Hugh Manatee Wins wrote:Acid-in-the-face attacks, of course, are associated with Taliban/Muslim extremists suppressing women.
That's really only an "of course" to people who also associate french fries and the sitting President of the United States with Taliban/Muslim extremists. IOW; People who get all their information from Fox News, right-wing radio talk shows and the wingnut blogosphere. As far as I can recall, there was one (1) moderately widely covered news story about one (1) acid attack by the Taliban on Afghani schoolgirls a couple of years ago.
And I would never ever have recalled it if you hadn't billboarded the association for me. Because I've had decades of exposure to news stories that emphatically associated acid-in-the-face attacks on women in the India-to-China part of Asia with the personal vendettas held against them by their attackers, whose advances they'd rejected.
I've also always kind of vaguely assumed that it's also the kind of assault that their husbands might commit. Or their families or their bosses or whoever the mostly-male-but-conceivably-female figures who have a claim to personal dominion over them as a socio-cultural/socio-economic matter and not a religious/political one happen to be. Which appears kind of vaguely accurate, per a vague perusal of search engine results.
Except that -- as I've just learned via G--gle -- it extends to other continents and countries that meet the same societal criteria as the ones I associate with the phenomenon, which are basically a formal or informal caste system, a very large permanent economic underclass, and an unquestioned and unreconstructed full-on patriarchal worldview that classifies women as someone's property first and as people second, if at all.
Looks like 9/11 agit-prop by a certain American alphabet agency, doesn't it?
I'd say that you can't really call a violent crime committed for political reasons by the state "agitprop." Because it would kinda be more like "terrorism," if that's what it was.

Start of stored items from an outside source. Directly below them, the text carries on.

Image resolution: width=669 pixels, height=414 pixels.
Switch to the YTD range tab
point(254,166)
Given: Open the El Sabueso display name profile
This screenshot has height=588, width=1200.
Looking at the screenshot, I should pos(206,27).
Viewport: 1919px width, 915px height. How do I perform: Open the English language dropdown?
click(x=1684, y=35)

As it may be. Or may not be. I mean, I'm sure that the association will be manufactured and billboarded by everyone who has something to gain by doing so. Which includes the political hard-right and practically all of the media. But it's not like they need any agency direction to know what's in their own institutional best interests. They're already in the full-time business of knowing that. By definition.

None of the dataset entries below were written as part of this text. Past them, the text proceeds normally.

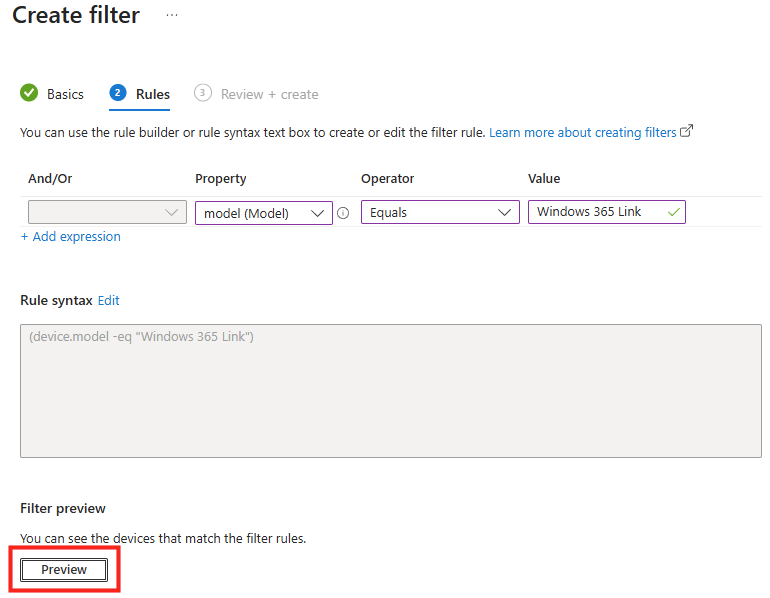
Task: Click the info icon beside the Property dropdown
Action: (343, 213)
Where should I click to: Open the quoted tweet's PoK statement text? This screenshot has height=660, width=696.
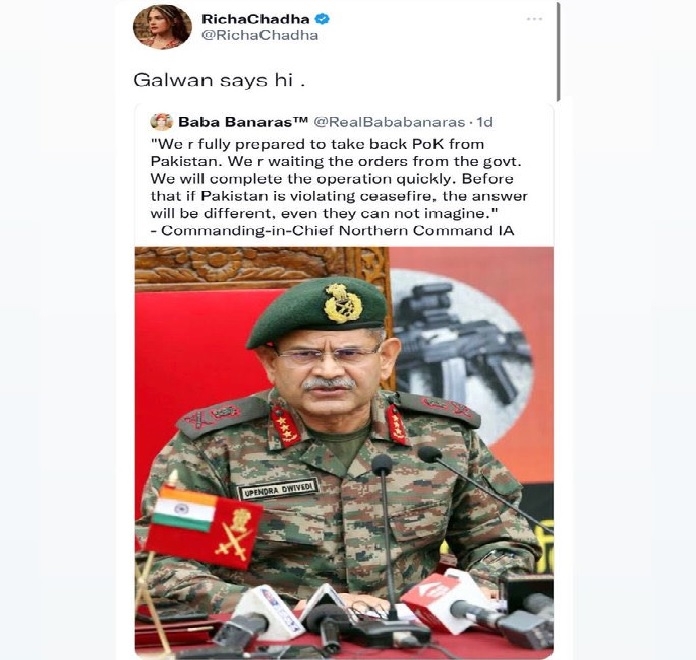point(339,179)
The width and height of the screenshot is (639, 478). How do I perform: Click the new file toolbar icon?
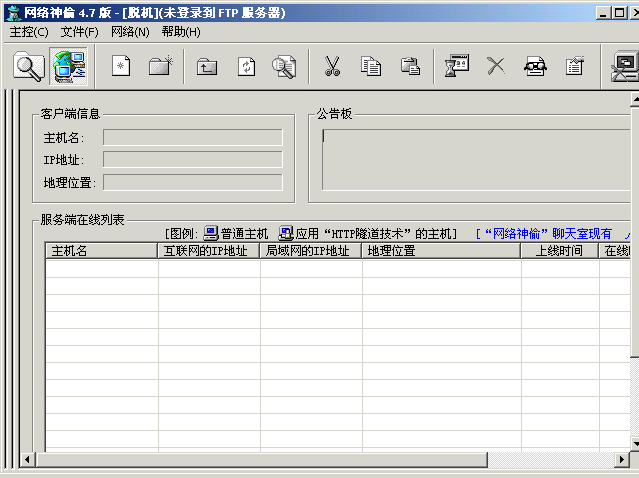pyautogui.click(x=121, y=67)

So, no. It doesn't particularly look like that. And there's not a single quantity or quality in the whole of humanity that's at all worth championing or supporting that wins as a result of efforts to portray it that way to the exclusion of every other consideration.
Because -- obviously -- it impoverishes rather than enriches people's understanding when you preempt their perceptual autonomy by suggesting that something that's largely opaque looks like one thing and one thing only. In every way and at every level.
For example, a certain three-letter agency has been regularly in the news for illegally committing numerous documented atrocities against people who didn't happen to be exceptional Americans. And wholly without the assistance of anti-Castro Cubans, too, shocking though that idea is to contemplate. Why, just yesterday I was reading about how two ex-spooks who quietly left government service after the DOJ decided not to procecute them for using a handgun and a power-drill in a mock execution they staged during the interrogation of Abd Al-Rashim Nash'ri are now both back on the payroll as private contractors.
But people'd sure never learn about that by reading RI's resident expert on objectionable illegal CIA operations. You do know that they didn't drop the international-activities part of their brief when Clinton beat GWHB, don't you?
Good. Just checking.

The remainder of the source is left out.